▼

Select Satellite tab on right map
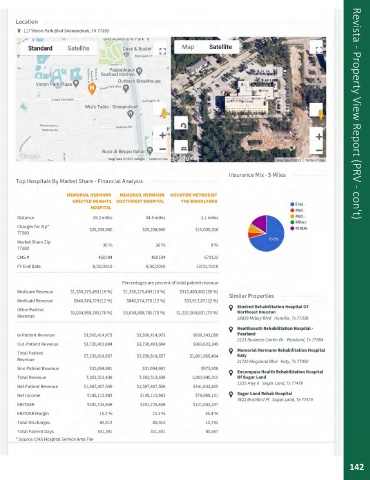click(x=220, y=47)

▲
▼

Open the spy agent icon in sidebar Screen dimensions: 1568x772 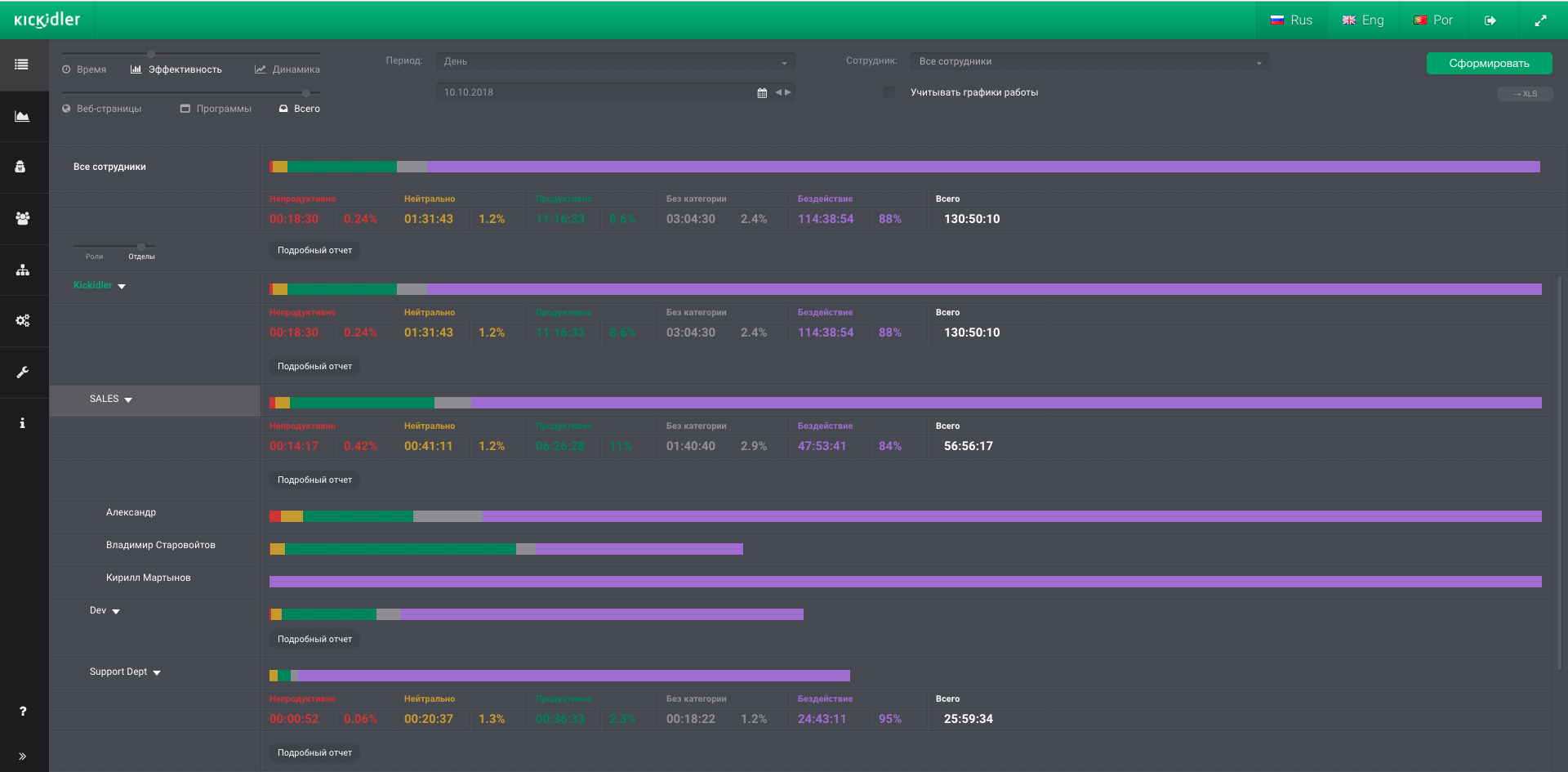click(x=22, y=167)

▲
▼

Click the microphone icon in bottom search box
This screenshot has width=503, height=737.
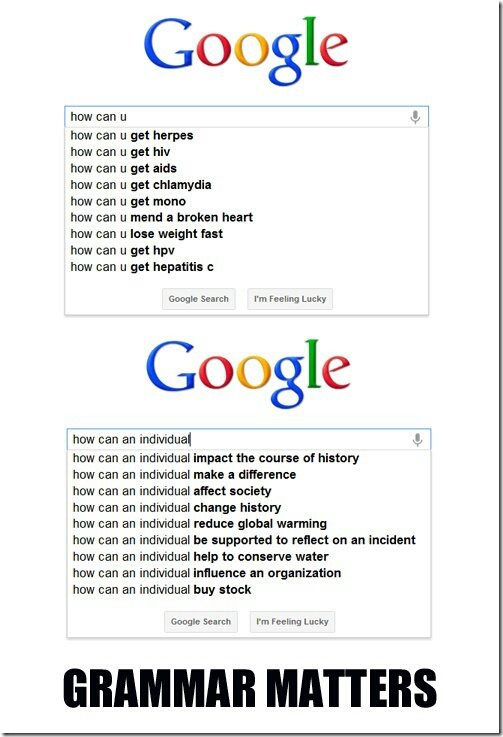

▲

# 수행할 작업
위 자료에서 "Click the microphone"라는 문구가 들어 있는 줄부터 "This screenshot has width=503, height=737."라는 문구가 들어 있는 줄까지, 양 끝 줄을 포함해 한 글자도 바꾸지 말고 그대로 옮겨 적으세요.

# 최종 결과
Click the microphone icon in bottom search box
This screenshot has width=503, height=737.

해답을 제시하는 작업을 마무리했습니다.